+++ Source material

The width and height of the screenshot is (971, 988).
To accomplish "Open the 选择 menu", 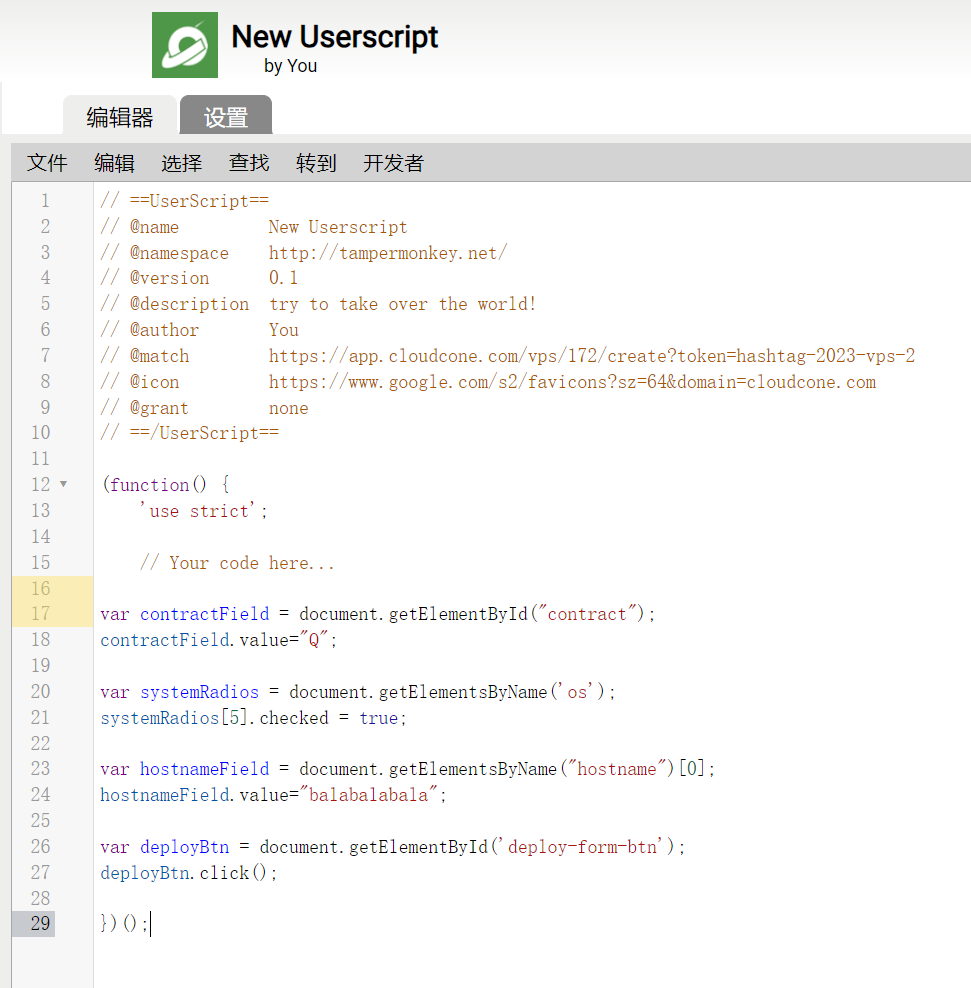I will click(181, 163).
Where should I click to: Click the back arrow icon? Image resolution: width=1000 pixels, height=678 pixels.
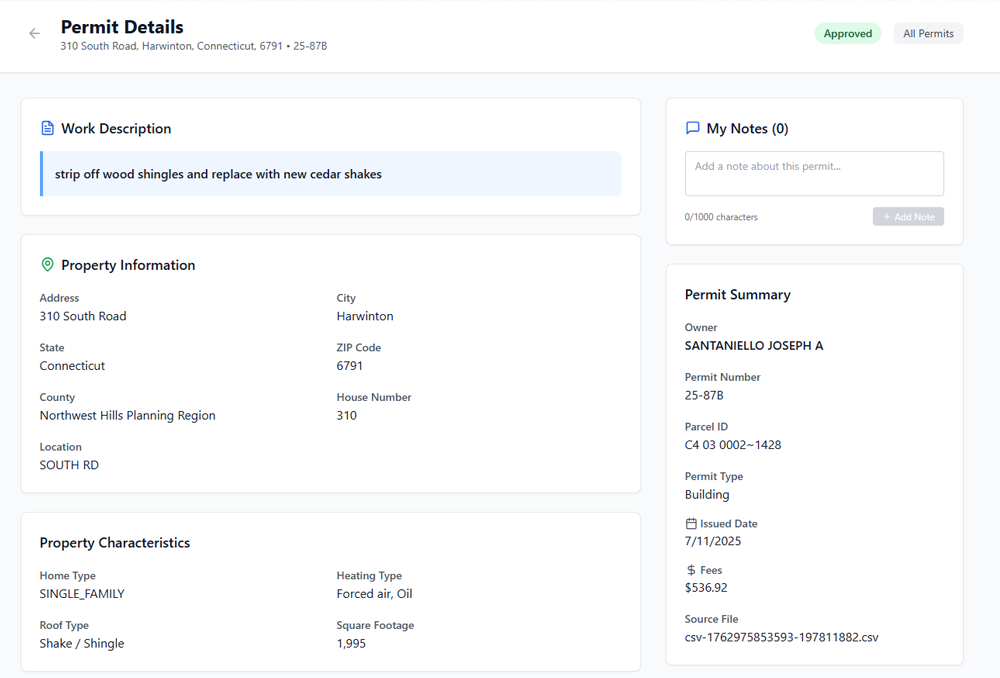click(x=35, y=34)
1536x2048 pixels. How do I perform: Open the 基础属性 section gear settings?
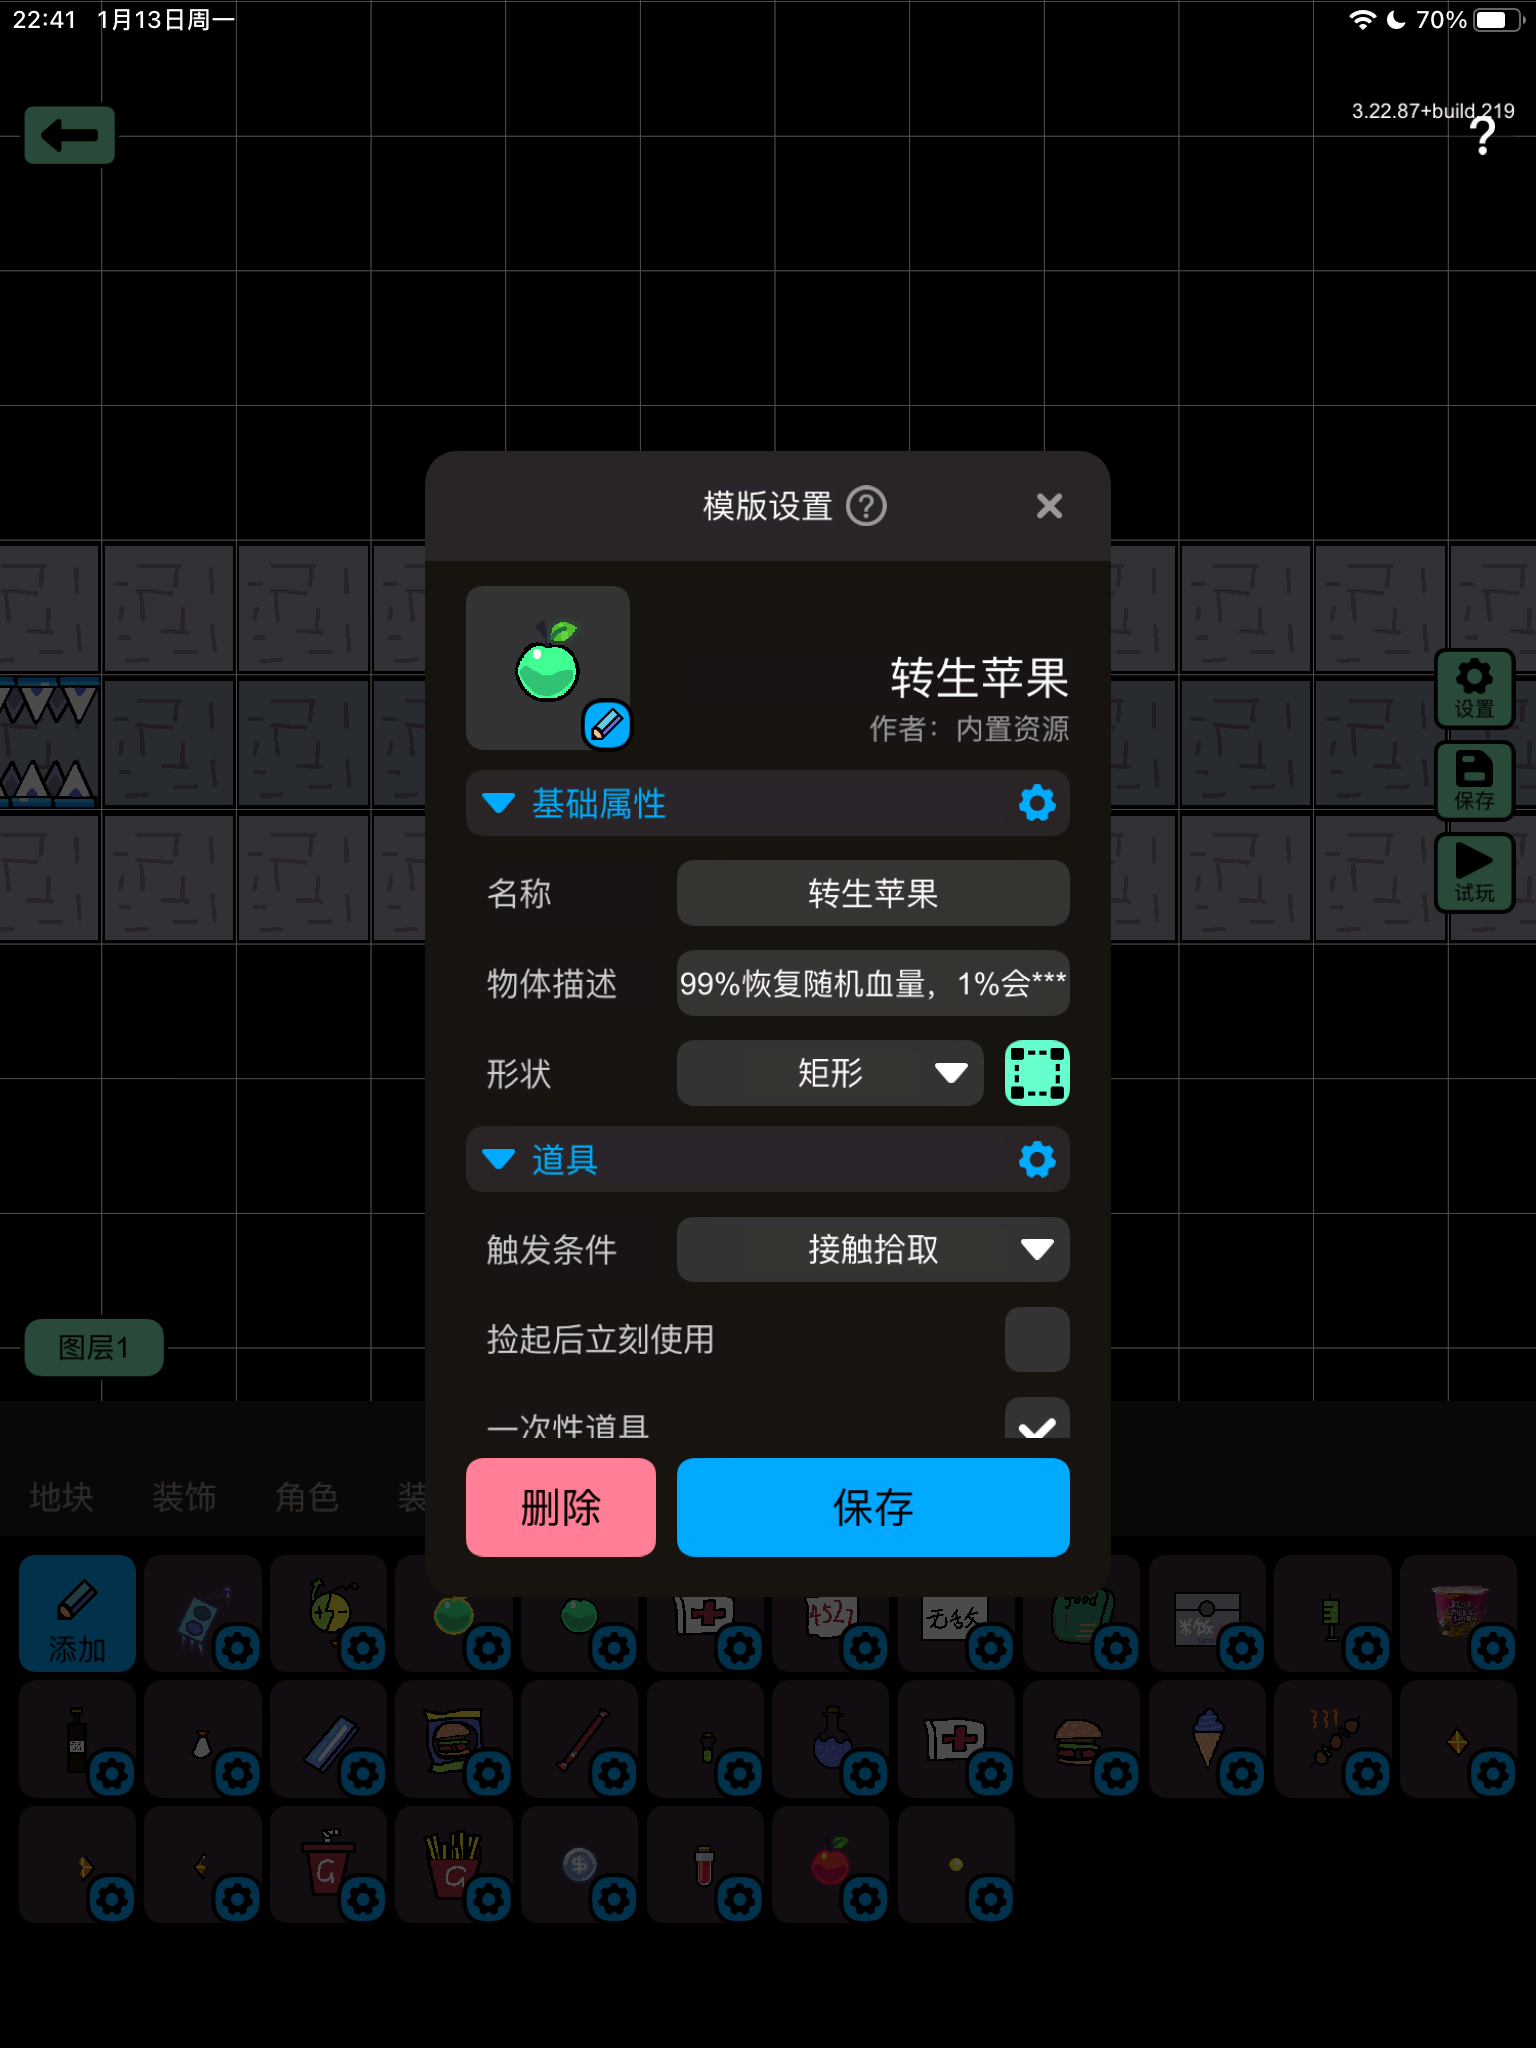[x=1037, y=803]
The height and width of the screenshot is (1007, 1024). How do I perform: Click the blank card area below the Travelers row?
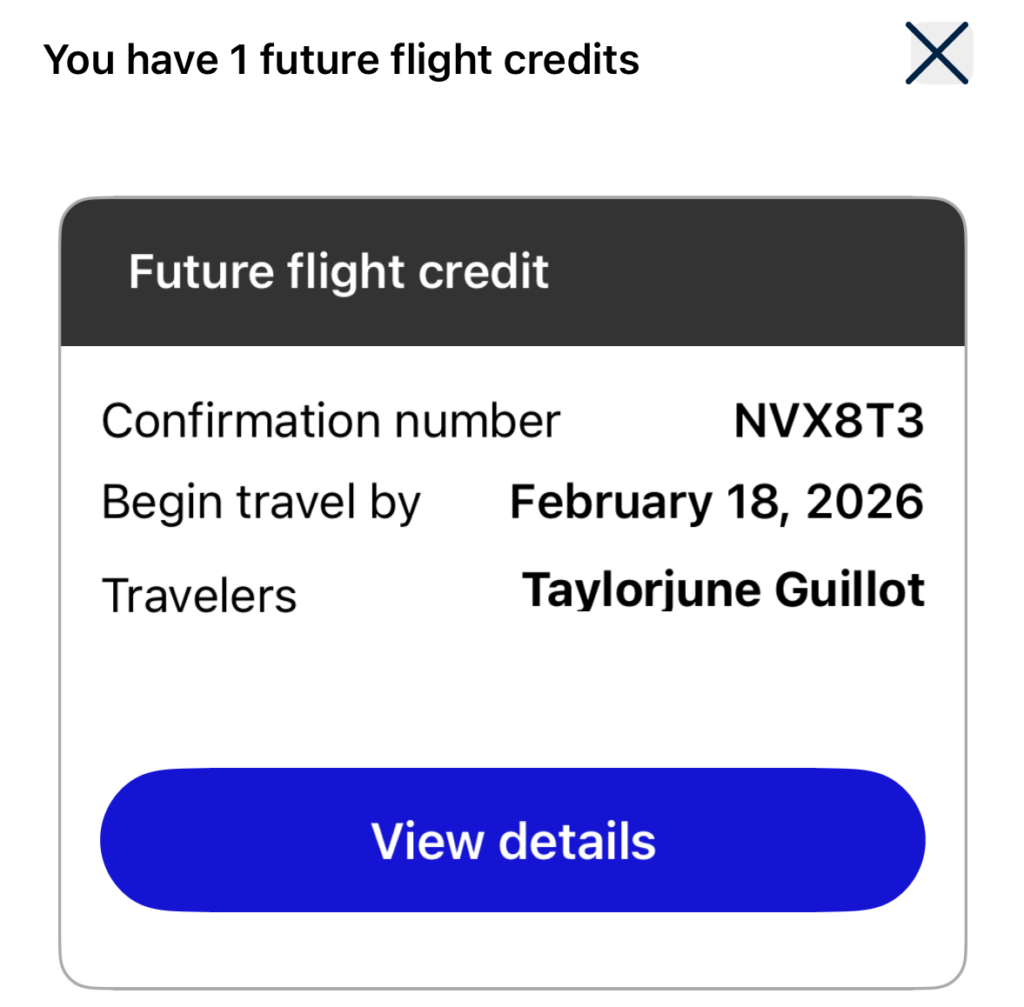(513, 691)
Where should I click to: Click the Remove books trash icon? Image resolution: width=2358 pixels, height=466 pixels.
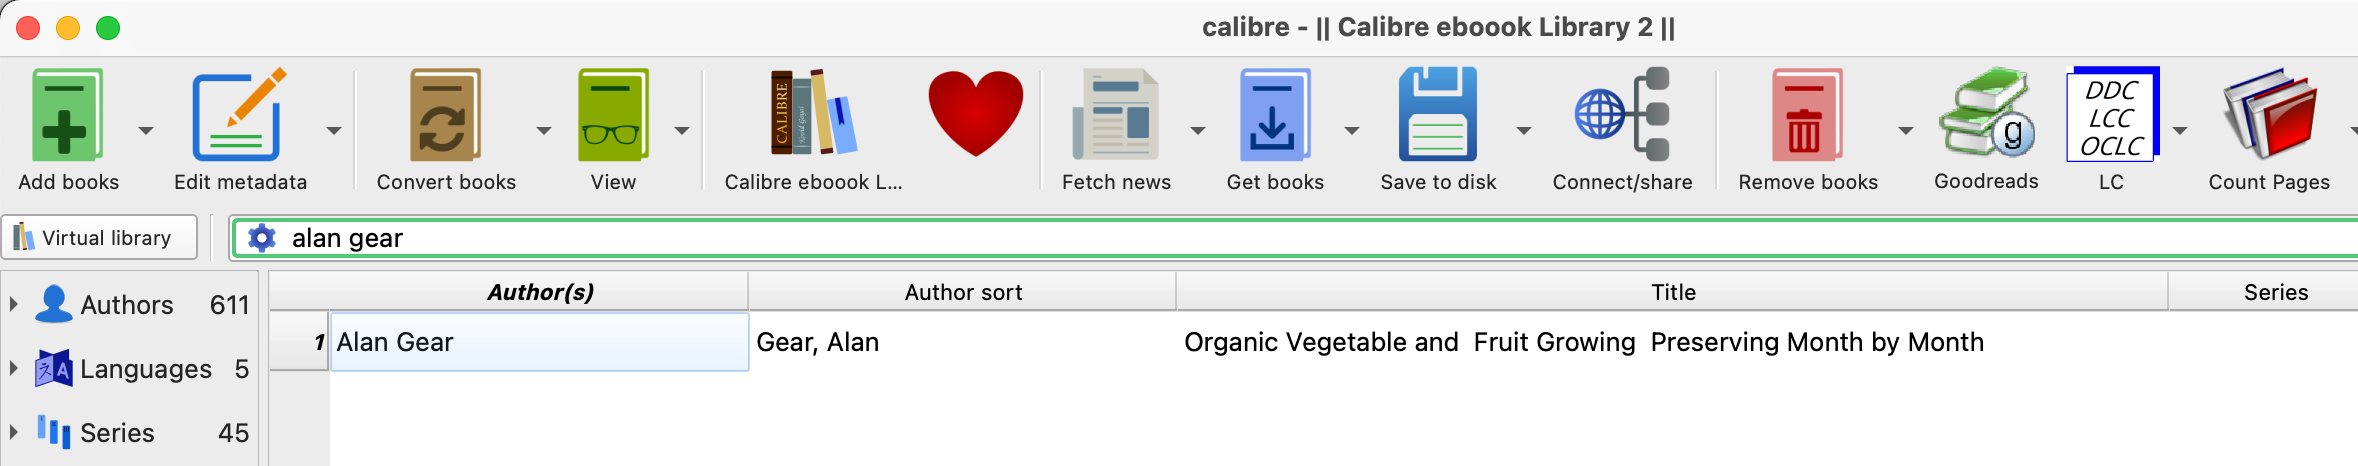[x=1806, y=116]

++++++

• Task objective: Your task is to write out, exactly and without pictures, only the lines from the one holding "The height and" to the last line of the data.

• Final answer:
The height and width of the screenshot is (1007, 1024). How do I perform: Click the blank card area below the Travelers row?
(513, 691)
Where should I click to: Click the Remove books trash icon? Image resolution: width=2358 pixels, height=466 pixels.
[x=1806, y=116]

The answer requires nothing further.